> WHAT IS REQUIRED
The expected output is every entry, copied exactly.
★ ★ ★ ★ ★
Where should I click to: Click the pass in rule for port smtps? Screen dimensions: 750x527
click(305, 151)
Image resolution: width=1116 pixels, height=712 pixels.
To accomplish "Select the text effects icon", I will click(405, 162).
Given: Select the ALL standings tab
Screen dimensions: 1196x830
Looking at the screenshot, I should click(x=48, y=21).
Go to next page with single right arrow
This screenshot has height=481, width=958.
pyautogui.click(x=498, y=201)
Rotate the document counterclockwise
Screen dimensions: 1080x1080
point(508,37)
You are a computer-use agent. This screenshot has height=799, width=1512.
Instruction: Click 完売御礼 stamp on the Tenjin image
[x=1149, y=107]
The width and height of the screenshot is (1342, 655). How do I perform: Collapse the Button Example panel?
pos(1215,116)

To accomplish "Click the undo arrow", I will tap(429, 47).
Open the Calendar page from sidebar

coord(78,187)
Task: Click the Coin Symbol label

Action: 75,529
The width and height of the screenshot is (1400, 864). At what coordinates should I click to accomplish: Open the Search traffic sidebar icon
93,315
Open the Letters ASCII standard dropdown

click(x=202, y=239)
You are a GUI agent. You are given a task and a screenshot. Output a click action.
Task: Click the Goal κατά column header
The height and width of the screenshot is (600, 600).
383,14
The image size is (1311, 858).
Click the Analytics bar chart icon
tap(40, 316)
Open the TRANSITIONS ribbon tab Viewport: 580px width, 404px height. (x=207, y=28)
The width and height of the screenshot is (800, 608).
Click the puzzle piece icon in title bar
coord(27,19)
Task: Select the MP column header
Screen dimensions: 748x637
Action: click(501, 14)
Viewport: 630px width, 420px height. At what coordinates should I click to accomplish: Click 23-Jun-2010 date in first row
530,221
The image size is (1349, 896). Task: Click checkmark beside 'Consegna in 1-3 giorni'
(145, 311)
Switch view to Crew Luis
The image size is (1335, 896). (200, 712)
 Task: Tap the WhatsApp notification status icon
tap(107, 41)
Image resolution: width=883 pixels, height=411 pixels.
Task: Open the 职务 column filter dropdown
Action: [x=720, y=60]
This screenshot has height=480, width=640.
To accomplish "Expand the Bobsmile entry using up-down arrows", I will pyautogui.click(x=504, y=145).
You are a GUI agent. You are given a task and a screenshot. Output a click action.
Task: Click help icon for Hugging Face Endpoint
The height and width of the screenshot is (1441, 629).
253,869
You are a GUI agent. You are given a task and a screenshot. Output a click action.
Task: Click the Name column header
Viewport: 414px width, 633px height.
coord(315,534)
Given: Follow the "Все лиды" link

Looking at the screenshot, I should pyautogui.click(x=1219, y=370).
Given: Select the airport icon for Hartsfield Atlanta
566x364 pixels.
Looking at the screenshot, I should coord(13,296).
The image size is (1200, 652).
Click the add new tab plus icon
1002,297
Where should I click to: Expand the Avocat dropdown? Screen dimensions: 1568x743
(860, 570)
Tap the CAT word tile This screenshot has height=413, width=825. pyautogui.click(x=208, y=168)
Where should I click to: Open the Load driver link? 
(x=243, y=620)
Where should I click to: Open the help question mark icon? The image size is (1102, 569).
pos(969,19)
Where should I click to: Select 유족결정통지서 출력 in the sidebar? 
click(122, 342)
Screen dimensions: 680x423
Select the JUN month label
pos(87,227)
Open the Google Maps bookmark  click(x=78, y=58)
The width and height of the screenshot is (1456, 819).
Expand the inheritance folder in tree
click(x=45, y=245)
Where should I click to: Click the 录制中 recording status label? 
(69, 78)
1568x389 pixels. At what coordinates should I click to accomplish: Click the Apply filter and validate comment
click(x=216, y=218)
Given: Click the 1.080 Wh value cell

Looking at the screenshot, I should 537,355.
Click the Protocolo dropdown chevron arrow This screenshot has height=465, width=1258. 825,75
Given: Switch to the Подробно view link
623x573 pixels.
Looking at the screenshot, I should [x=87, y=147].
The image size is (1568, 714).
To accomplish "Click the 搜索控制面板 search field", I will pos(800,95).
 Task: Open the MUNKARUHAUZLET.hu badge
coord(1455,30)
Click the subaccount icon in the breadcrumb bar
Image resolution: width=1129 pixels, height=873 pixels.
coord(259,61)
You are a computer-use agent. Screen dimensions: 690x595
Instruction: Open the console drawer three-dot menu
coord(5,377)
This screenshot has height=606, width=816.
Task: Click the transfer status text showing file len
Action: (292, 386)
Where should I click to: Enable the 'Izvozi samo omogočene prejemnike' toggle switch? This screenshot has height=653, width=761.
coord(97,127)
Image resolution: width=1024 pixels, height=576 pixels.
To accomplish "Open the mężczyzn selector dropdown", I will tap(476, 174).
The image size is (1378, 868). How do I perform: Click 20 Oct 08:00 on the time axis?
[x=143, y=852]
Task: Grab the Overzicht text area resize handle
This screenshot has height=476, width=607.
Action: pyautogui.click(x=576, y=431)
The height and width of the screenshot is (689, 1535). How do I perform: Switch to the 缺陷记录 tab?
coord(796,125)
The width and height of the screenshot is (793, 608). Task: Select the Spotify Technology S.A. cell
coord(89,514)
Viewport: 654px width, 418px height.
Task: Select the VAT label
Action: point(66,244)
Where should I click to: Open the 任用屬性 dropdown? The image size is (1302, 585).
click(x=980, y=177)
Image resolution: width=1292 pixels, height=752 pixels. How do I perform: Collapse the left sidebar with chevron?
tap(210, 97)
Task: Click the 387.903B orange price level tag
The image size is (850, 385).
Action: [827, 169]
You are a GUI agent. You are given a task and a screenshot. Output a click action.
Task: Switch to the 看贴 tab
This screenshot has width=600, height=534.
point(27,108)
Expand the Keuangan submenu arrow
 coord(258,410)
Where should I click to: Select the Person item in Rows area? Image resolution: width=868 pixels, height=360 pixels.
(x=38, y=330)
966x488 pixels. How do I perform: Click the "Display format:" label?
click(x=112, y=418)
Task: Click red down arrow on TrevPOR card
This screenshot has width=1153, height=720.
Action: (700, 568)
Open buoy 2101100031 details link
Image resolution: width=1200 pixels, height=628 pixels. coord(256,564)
★ ★ ★ ★ ★
> TASK OUTPUT
Where should I click to: Click the pass in rule for port smtps? Screen dimensions: 750x527
click(305, 151)
Image resolution: width=1116 pixels, height=712 pixels.
To accomplish "Select the text effects icon", I will click(405, 162).
Given: Select the ALL standings tab
Screen dimensions: 1196x830
Looking at the screenshot, I should click(x=48, y=21).
Go to next page with single right arrow
This screenshot has height=481, width=958.
pyautogui.click(x=498, y=201)
Rotate the document counterclockwise
Screen dimensions: 1080x1080
point(508,37)
You are a computer-use agent. This screenshot has height=799, width=1512.
Instruction: Click 完売御礼 stamp on the Tenjin image
[x=1149, y=107]
The width and height of the screenshot is (1342, 655). How do I perform: Collapse the Button Example panel?
pos(1215,116)

To accomplish "Click the undo arrow", I will tap(429, 47).
Open the Calendar page from sidebar

coord(78,187)
Task: Click the Coin Symbol label

Action: 75,529
The width and height of the screenshot is (1400, 864). At what coordinates should I click to accomplish: Open the Search traffic sidebar icon
93,315
Open the Letters ASCII standard dropdown

click(x=202, y=239)
You are a GUI agent. You are given a task and a screenshot. Output a click action.
Task: Click the Goal κατά column header
The height and width of the screenshot is (600, 600).
383,14
The image size is (1311, 858).
Click the Analytics bar chart icon
tap(40, 316)
Open the TRANSITIONS ribbon tab Viewport: 580px width, 404px height. (x=207, y=28)
The width and height of the screenshot is (800, 608).
Click the puzzle piece icon in title bar
coord(27,19)
Task: Select the MP column header
Screen dimensions: 748x637
Action: click(501, 14)
Viewport: 630px width, 420px height. At what coordinates should I click to accomplish: Click 23-Jun-2010 date in first row
530,221
The image size is (1349, 896). Task: Click checkmark beside 'Consegna in 1-3 giorni'
(145, 311)
Switch view to Crew Luis
The image size is (1335, 896). (200, 712)
 Task: Tap the WhatsApp notification status icon
tap(107, 41)
Image resolution: width=883 pixels, height=411 pixels.
Task: Open the 职务 column filter dropdown
Action: [x=720, y=60]
This screenshot has height=480, width=640.
To accomplish "Expand the Bobsmile entry using up-down arrows", I will pyautogui.click(x=504, y=145).
You are a GUI agent. You are given a task and a screenshot. Output a click action.
Task: Click help icon for Hugging Face Endpoint
The height and width of the screenshot is (1441, 629).
253,869
You are a GUI agent. You are given a task and a screenshot. Output a click action.
Task: Click the Name column header
Viewport: 414px width, 633px height.
coord(315,534)
Given: Follow the "Все лиды" link

Looking at the screenshot, I should pyautogui.click(x=1219, y=370).
Given: Select the airport icon for Hartsfield Atlanta
566x364 pixels.
Looking at the screenshot, I should coord(13,296).
The image size is (1200, 652).
Click the add new tab plus icon
1002,297
Where should I click to: Expand the Avocat dropdown? Screen dimensions: 1568x743
(860, 570)
Tap the CAT word tile This screenshot has height=413, width=825. pyautogui.click(x=208, y=168)
Where should I click to: Open the Load driver link? 
(x=243, y=620)
Where should I click to: Open the help question mark icon? The image size is (1102, 569).
pos(969,19)
Where should I click to: Select 유족결정통지서 출력 in the sidebar? 
click(122, 342)
Screen dimensions: 680x423
Select the JUN month label
pos(87,227)
Open the Google Maps bookmark  click(x=78, y=58)
The width and height of the screenshot is (1456, 819).
Expand the inheritance folder in tree
click(x=45, y=245)
Where should I click to: Click the 录制中 recording status label? 
(69, 78)
1568x389 pixels. At what coordinates should I click to accomplish: Click the Apply filter and validate comment
click(x=216, y=218)
Given: Click the 1.080 Wh value cell

Looking at the screenshot, I should 537,355.
Click the Protocolo dropdown chevron arrow This screenshot has height=465, width=1258. 825,75
Given: Switch to the Подробно view link
623x573 pixels.
Looking at the screenshot, I should [x=87, y=147].
The image size is (1568, 714).
To accomplish "Click the 搜索控制面板 search field", I will pos(800,95).
 Task: Open the MUNKARUHAUZLET.hu badge
coord(1455,30)
Click the subaccount icon in the breadcrumb bar
Image resolution: width=1129 pixels, height=873 pixels.
coord(259,61)
You are a computer-use agent. Screen dimensions: 690x595
Instruction: Open the console drawer three-dot menu
coord(5,377)
This screenshot has height=606, width=816.
Task: Click the transfer status text showing file len
Action: (292, 386)
Where should I click to: Enable the 'Izvozi samo omogočene prejemnike' toggle switch? This screenshot has height=653, width=761.
coord(97,127)
Image resolution: width=1024 pixels, height=576 pixels.
To accomplish "Open the mężczyzn selector dropdown", I will tap(476, 174).
The image size is (1378, 868). How do I perform: Click 20 Oct 08:00 on the time axis?
[x=143, y=852]
Task: Grab the Overzicht text area resize handle
This screenshot has height=476, width=607.
Action: pyautogui.click(x=576, y=431)
The height and width of the screenshot is (689, 1535). How do I perform: Switch to the 缺陷记录 tab?
coord(796,125)
The width and height of the screenshot is (793, 608). Task: Select the Spotify Technology S.A. cell
coord(89,514)
Viewport: 654px width, 418px height.
Task: Select the VAT label
Action: point(66,244)
Where should I click to: Open the 任用屬性 dropdown? The image size is (1302, 585).
click(x=980, y=177)
Image resolution: width=1292 pixels, height=752 pixels. How do I perform: Collapse the left sidebar with chevron?
tap(210, 97)
Task: Click the 387.903B orange price level tag
The image size is (850, 385).
Action: [827, 169]
You are a GUI agent. You are given a task and a screenshot. Output a click action.
Task: Switch to the 看贴 tab
This screenshot has width=600, height=534.
point(27,108)
Expand the Keuangan submenu arrow
 coord(258,410)
Where should I click to: Select the Person item in Rows area? Image resolution: width=868 pixels, height=360 pixels.
(x=38, y=330)
966x488 pixels. How do I perform: Click the "Display format:" label?
click(x=112, y=418)
Task: Click red down arrow on TrevPOR card
This screenshot has width=1153, height=720.
Action: (700, 568)
Open buoy 2101100031 details link
Image resolution: width=1200 pixels, height=628 pixels. coord(256,564)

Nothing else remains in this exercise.